2. Method according to claim 1, wherein the prepared contour is visually displayed.

3. Method according to claim 1, wherein the difference of the contour of the prepared recess determined in this manner from a predetermined contour is determined at different locations of the contour.

4. Method according to claim 3, wherein the differences determined in this manner at different locations of the prepared recess are visually displayed.

5. Method according to claim 4, wherein the same differences at different locations of the prepared recess are displayed in the same manner.

6. Method according to claim 5, wherein the same differences are displayed in the same colour.

7. Method according to claim 2, wherein an image of the piece of material is superposed on the image of the contour of the recess or of the detected difference.

8. Method according to claim 5, wherein an image of the piece of material is superposed on the image of the contour of the recess or of the detected difference.

9. Method according to claim 1, wherein from the determined extreme values of the relative position, a warning signal is generated when these extreme values exceed specific given maximum values.

10. Device for determining the contour of a recess in a piece of material with a tool for working the contour into the piece of material, wherein the piece of material and the tool are respectively firmly connected to a marking element a stationary navigation system is provided, which establishes the position of the two marking elements and thus the position of the piece of material and the tool in space, an arithmetic unit with memory is provided, which from the position data obtained in this manner determines the respective position of the tool in relation to the piece of material, stores the relative positions of the tool in relation to the piece of material during machining of the piece of material by the tool, and determines the prepared contour on the piece of material from extreme values of these relative positions with respect to a fixed reference position of the piece of material.

11. Device according to claim 10, wherein a display device is provided which visually displays the prepared contour.
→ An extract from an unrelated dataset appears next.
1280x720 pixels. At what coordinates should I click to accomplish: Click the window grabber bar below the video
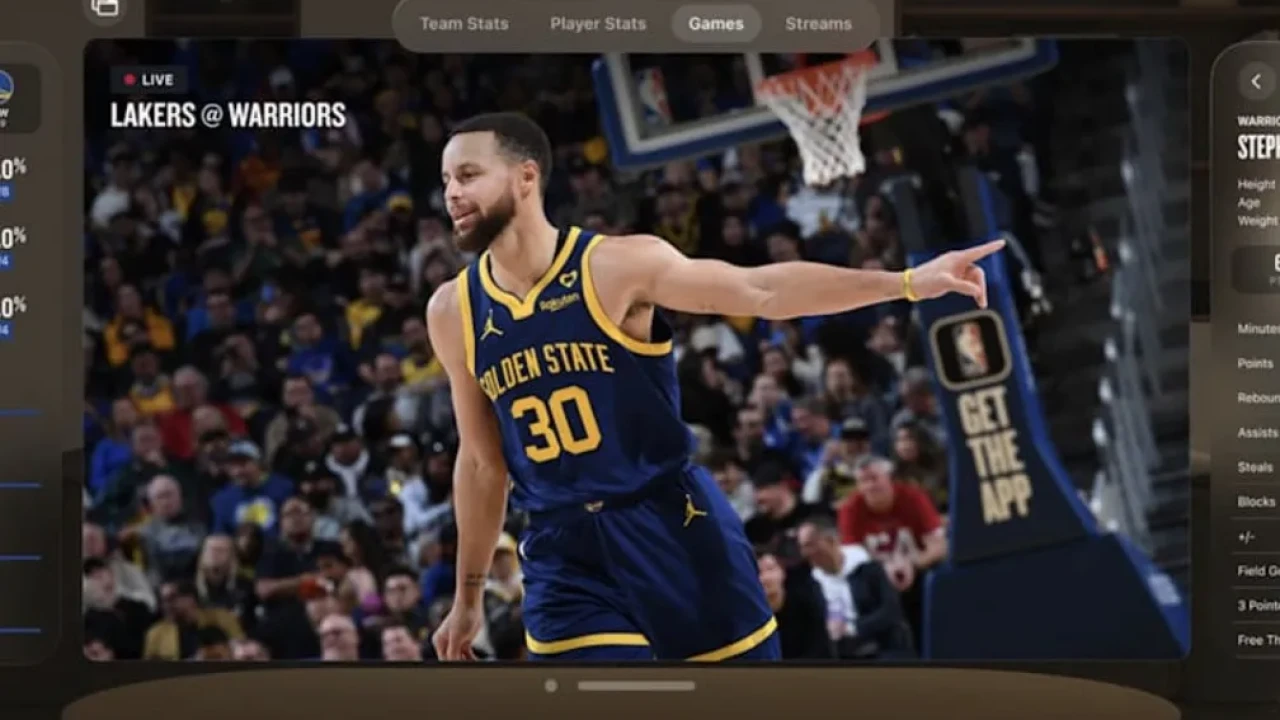[x=636, y=686]

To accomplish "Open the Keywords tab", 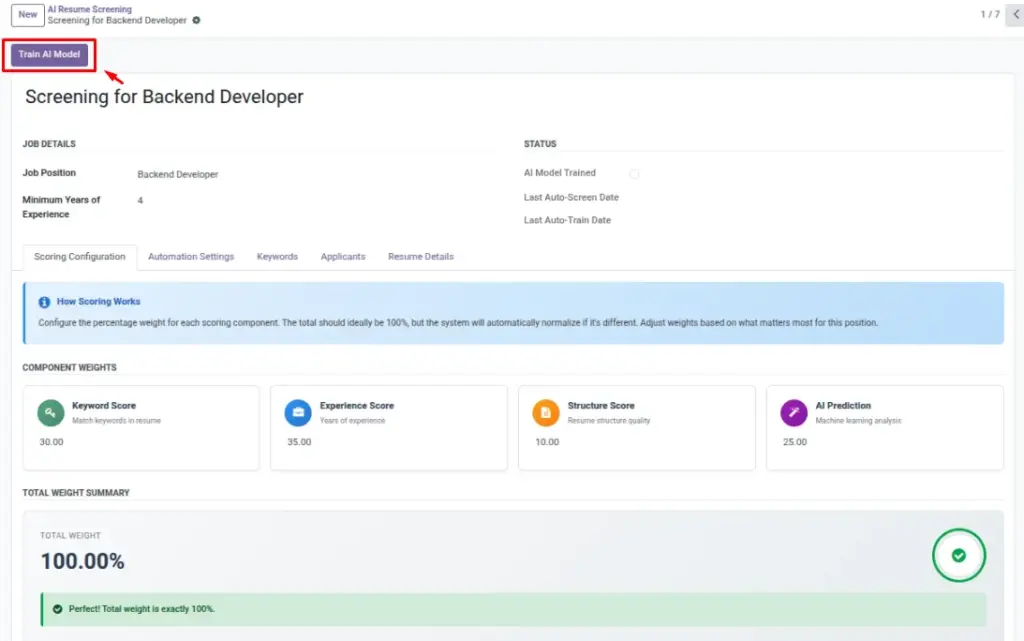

12. Device according to claim 10, wherein the arithmetic unit with memory determines the difference of the contour of the prepared recess determined in this manner from a predetermined contour at different locations of the contour.

13. Device according to claim 12, wherein the arithmetic unit with memory visually displays the differences determined in this manner at different locations of the prepared recess.
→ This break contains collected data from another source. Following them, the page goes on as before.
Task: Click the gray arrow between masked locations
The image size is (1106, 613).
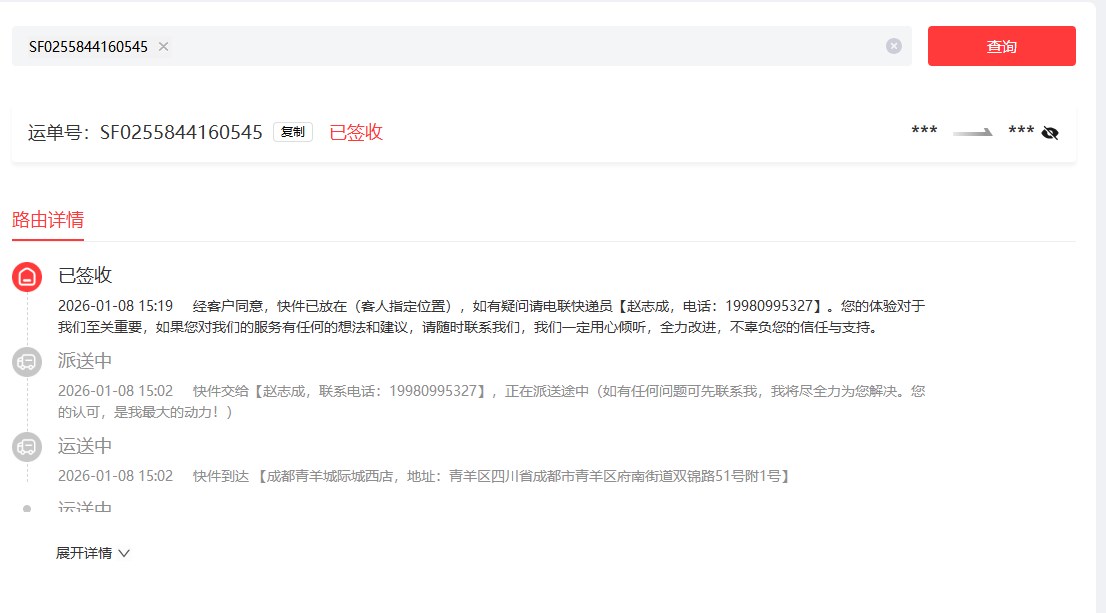Action: point(972,132)
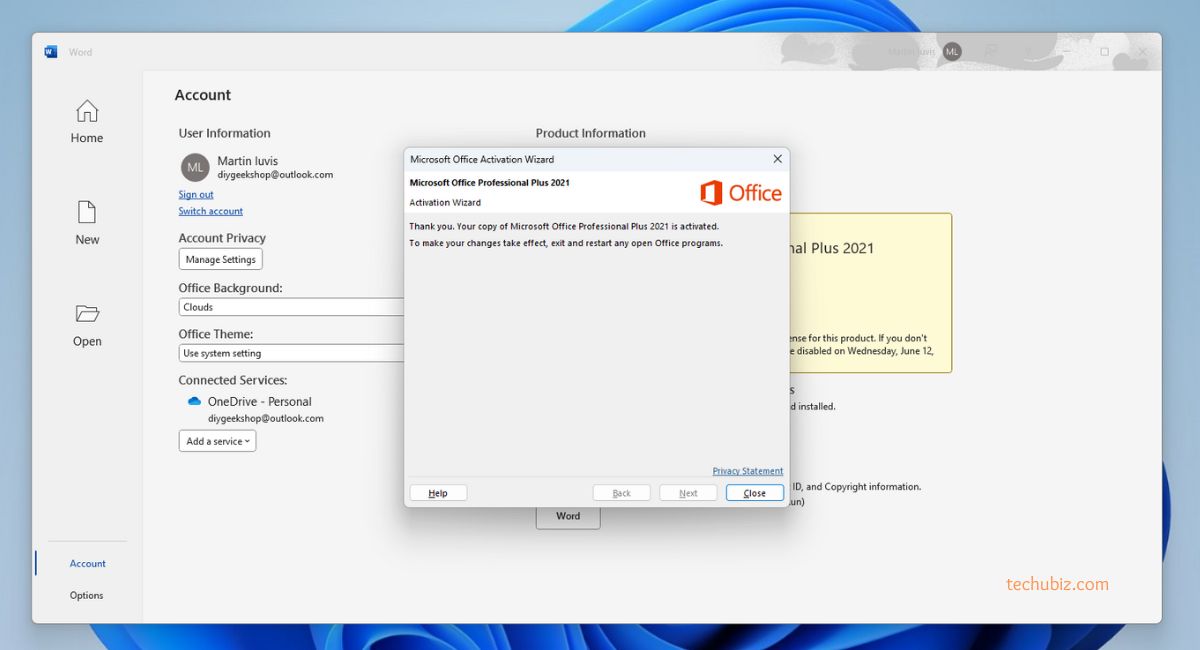Click the Sign out link
This screenshot has width=1200, height=650.
point(196,194)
14. Device according to claim 13, wherein the arithmetic unit with memory displays the same differences at different locations of the prepared recess in the same manner.

15. Device according to claim 14, wherein the arithmetic unit with memory displays the same differences in the same colour.
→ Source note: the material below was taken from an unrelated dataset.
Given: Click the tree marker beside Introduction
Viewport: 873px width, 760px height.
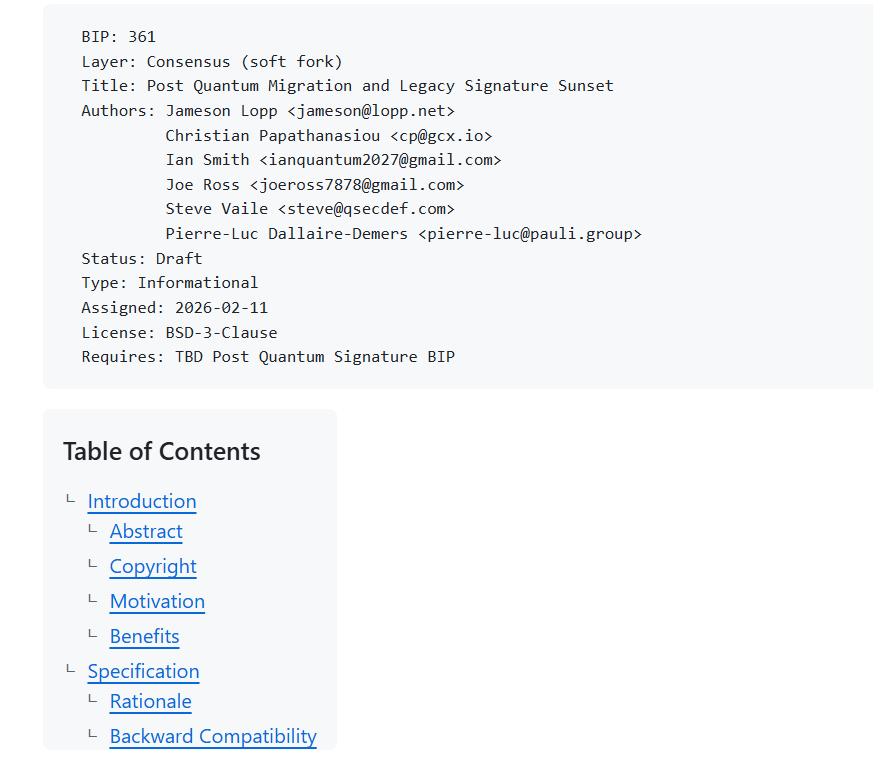Looking at the screenshot, I should point(70,500).
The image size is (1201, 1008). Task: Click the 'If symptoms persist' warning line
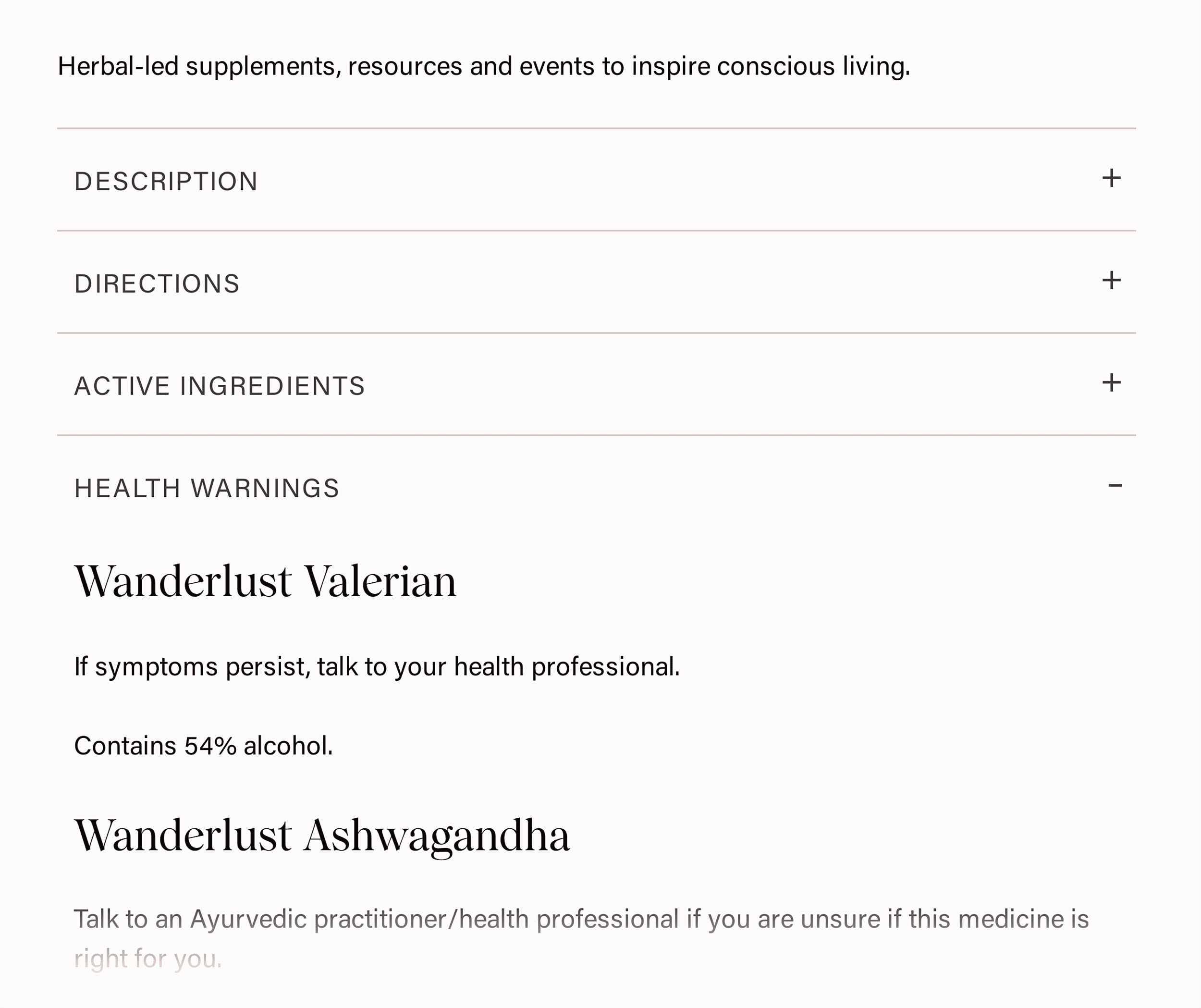377,667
16. Device according to claim 10, wherein the arithmetic unit with memory superposes an image of the piece of material on the image of the contour of the recess or of the detected difference.

17. Device according to claim 12, wherein the arithmetic unit with memory superposes an image of the piece of material on the image of the contour of the recess or of the detected difference.

18. Device according to claim 10, wherein from the determined extreme values of the relative position, the arithmetic unit with memory generates a warning signal when these extreme values exceed specific given maximum values.